A recursive function is difficult to vectorize because each input at time t depends on the previous input at time t-1.
[Question updated below with slightly more complex example x_t = a x_{t-1} + b.]
Issue with .loc returning different data types
import pandas
df1 = pandas.DataFrame({'year':range(2020,2024),'a':range(3,7)})
# Set the initial value
t0 = min(df1.year)
df1.loc[df1.year==t0, "x"] = 0
This assignment doesn't work when the right side of the equation is a pandas.core.series.Series
for t in range (min(df1.year)+1, max(df1.year)+1):
df1.loc[df1.year==t, "x"] = df1.loc[df1.year==t-1,"x"] + df1.loc[df1.year==t-1,"a"]
print(df1)
# year a x
# 0 2020 3 0.0
# 1 2021 4 NaN
# 2 2022 5 NaN
# 3 2023 6 NaN
print(type(df1.loc[df1.year==t-1,"x"] + df1.loc[df1.year==t-1,"a"]))

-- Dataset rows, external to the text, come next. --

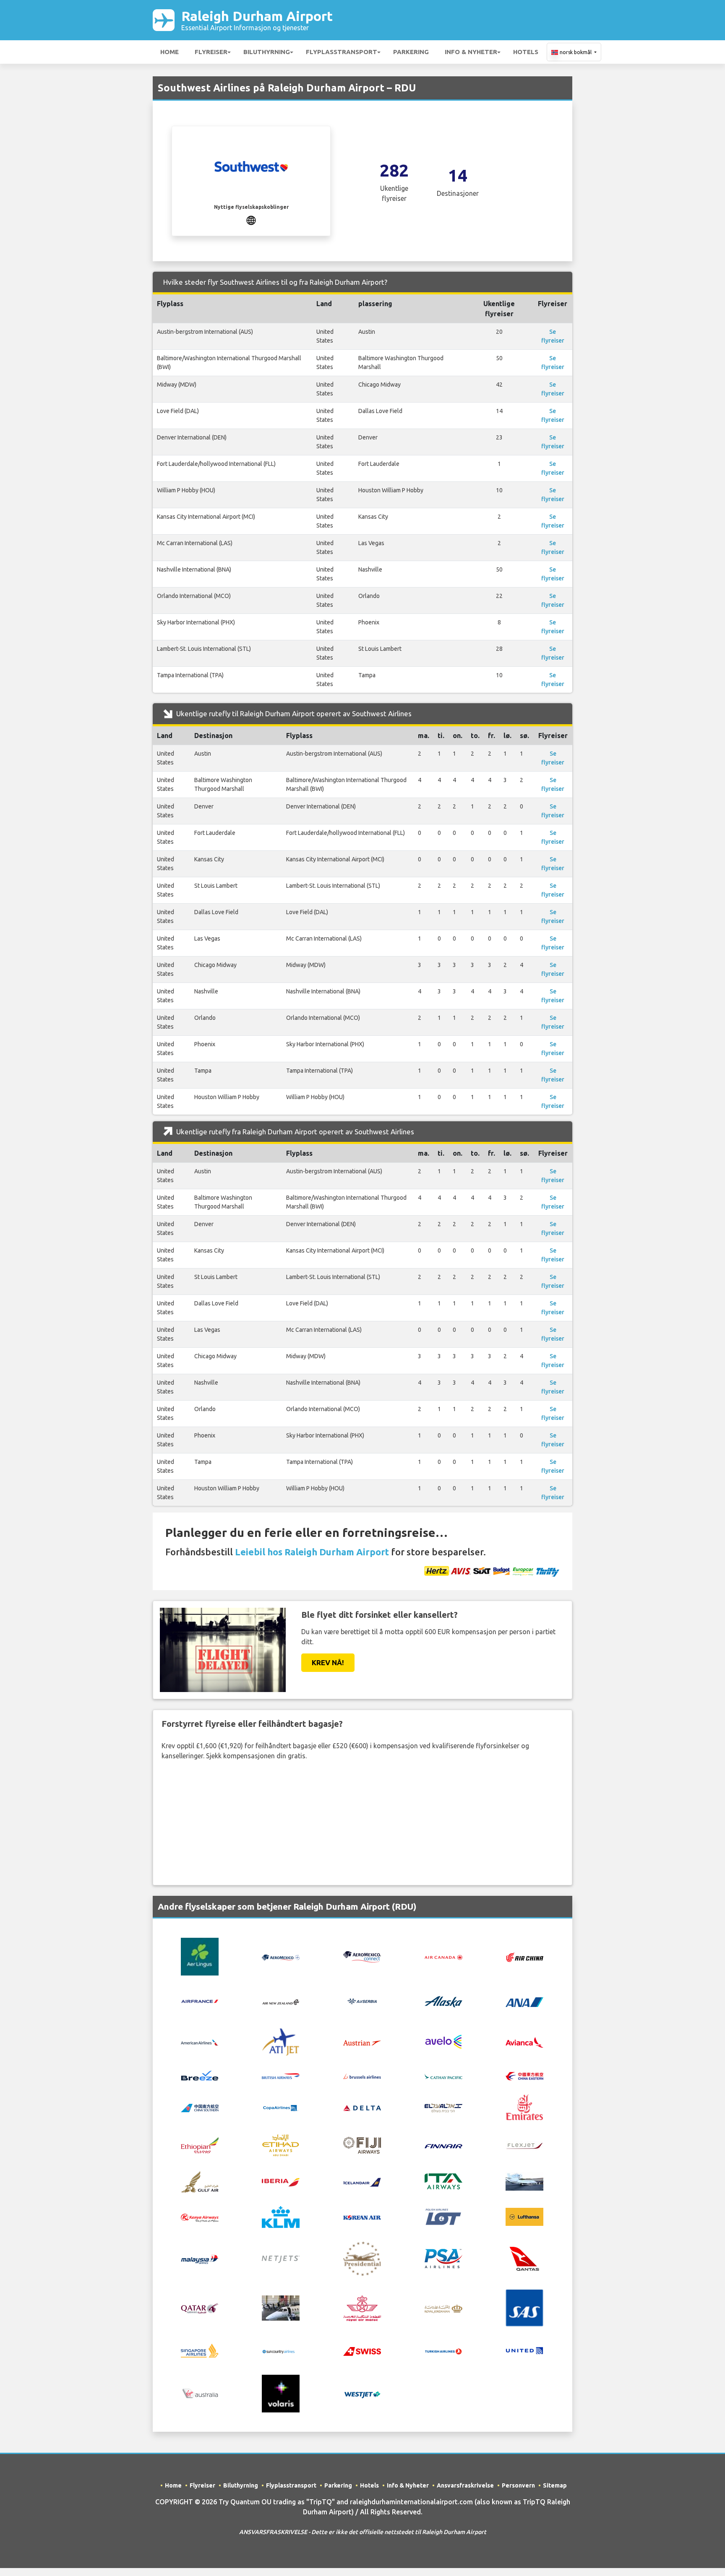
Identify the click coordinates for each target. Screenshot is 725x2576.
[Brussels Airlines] (362, 2075)
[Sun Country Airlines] (281, 2351)
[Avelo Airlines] (443, 2041)
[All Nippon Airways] (524, 2001)
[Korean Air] (362, 2217)
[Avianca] (524, 2041)
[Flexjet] (524, 2145)
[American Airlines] (200, 2042)
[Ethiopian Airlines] (200, 2144)
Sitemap (555, 2485)
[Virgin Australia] (200, 2393)
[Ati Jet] (281, 2041)
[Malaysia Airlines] (200, 2258)
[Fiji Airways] (362, 2144)
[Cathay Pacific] (443, 2075)
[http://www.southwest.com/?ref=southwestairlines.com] (251, 219)
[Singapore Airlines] (200, 2350)
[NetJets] (281, 2258)
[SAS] (524, 2307)
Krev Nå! (328, 1662)
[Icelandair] (362, 2181)
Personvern (518, 2485)
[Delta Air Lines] (362, 2107)
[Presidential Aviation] (362, 2257)
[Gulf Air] (200, 2180)
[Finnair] (443, 2145)
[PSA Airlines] (443, 2257)
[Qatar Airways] (200, 2307)
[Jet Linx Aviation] (524, 2180)
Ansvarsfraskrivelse (465, 2485)
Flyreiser (211, 51)
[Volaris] (281, 2393)
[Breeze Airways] (200, 2075)
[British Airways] (281, 2075)
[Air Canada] (443, 1956)
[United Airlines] (524, 2350)
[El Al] (443, 2107)
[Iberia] (281, 2181)
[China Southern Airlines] (200, 2107)
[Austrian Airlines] (362, 2042)
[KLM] (281, 2216)
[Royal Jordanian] (443, 2308)
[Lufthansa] (524, 2216)
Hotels (525, 51)
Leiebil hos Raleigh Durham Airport (312, 1552)
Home (169, 51)
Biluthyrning (266, 51)
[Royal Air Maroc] (362, 2307)
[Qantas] (524, 2257)
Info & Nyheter (471, 51)
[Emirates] (524, 2106)
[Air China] (524, 1956)
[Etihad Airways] (281, 2144)
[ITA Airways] (443, 2180)
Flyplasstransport (341, 51)
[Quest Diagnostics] (281, 2307)
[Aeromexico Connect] (362, 1956)
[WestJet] (362, 2393)
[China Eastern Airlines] (524, 2075)
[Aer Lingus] (200, 1956)
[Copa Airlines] (281, 2107)
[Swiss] (362, 2351)
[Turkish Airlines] (443, 2351)
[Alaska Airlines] (443, 2000)
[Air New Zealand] (281, 2001)
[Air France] (200, 2000)
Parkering (411, 51)
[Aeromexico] (281, 1956)
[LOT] (443, 2216)
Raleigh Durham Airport (257, 19)
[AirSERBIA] (362, 2000)
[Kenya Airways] (200, 2217)
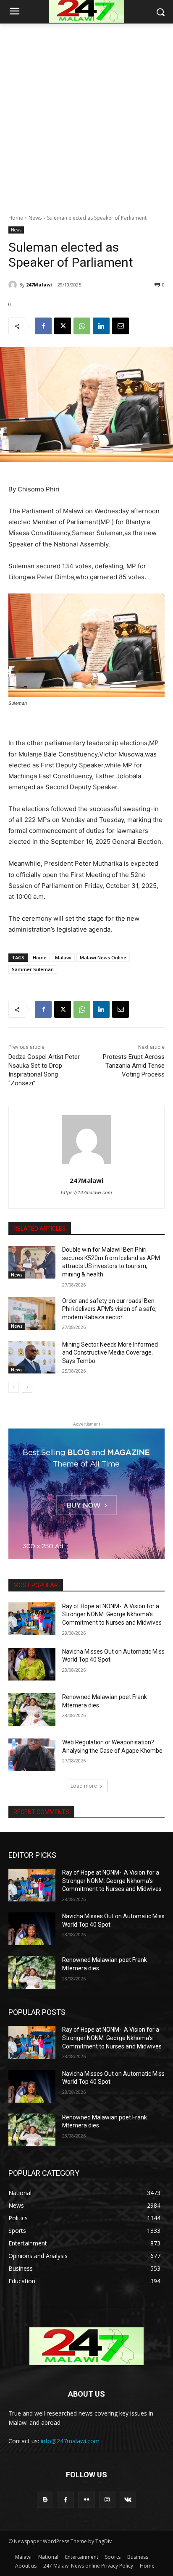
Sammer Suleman (33, 969)
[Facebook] (43, 326)
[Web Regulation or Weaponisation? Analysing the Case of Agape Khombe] (31, 1754)
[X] (62, 326)
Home (15, 217)
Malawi (63, 957)
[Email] (120, 326)
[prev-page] (13, 1387)
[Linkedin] (101, 326)
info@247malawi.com (70, 2441)
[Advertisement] (86, 114)
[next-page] (27, 1387)
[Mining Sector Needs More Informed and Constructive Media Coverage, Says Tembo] (31, 1357)
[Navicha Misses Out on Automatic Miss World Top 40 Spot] (31, 1664)
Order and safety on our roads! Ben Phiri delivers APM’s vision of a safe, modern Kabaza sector (109, 1309)
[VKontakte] (128, 2500)
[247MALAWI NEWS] (86, 2346)
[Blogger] (45, 2500)
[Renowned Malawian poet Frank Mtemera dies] (31, 1709)
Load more (84, 1785)
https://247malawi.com (86, 1192)
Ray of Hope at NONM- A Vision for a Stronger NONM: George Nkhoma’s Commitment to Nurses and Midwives (112, 1614)
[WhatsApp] (81, 326)
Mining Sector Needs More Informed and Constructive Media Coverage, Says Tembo (110, 1352)
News (35, 217)
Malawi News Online (103, 957)
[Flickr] (86, 2500)
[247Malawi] (13, 285)
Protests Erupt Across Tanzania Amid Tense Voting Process (134, 1065)
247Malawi (39, 284)
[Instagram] (107, 2500)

# <class 'pandas.core.series.Series'>
The assignment works when the right side of the equation is a numpy array
for t in range (min(df1.year)+1, max(df1.year)+1):
df1.loc[df1.year==t, "x"] = (df1.loc[df1.year==t-1,"x"] + df1.loc[df1.year==t-1,"a"]).unique()
#break
print(df1)
# year a x
# 0 2020 3 0.0
# 1 2021 4 3.0
# 2 2022 5 7.0
# 3 2023 6 12.0
print(type((df1.loc[df1.year==t-1,"x"] + df1.loc[df1.year==t-1,"a"]).unique()))
# <class 'numpy.ndarray'>
The assignment works directly when the .loc() selection is using a year index
df2 = df.set_index("year").copy()
# Set the initial value
df2.loc[df2.index.min(), "x"] = 0
for t in range (df2.index.min()+1, df2.index.max()+1):
df2.loc[t, "x"] = df2.loc[t-1, "x"] + df2.loc[t-1,"a"]
#break
print(df2)
# a x
# year
# 2020 3 0.0
# 2021 4 3.0
# 2022 5 7.0
# 2023 6 12.0
print(type(df2.loc[t-1, "x"] + df2.loc[t-1,"a"]))
# <class 'numpy.float64'>
type(df1.loc[df1.year==t-1,"x"] + df1.loc[df1.year==t-1,"a"])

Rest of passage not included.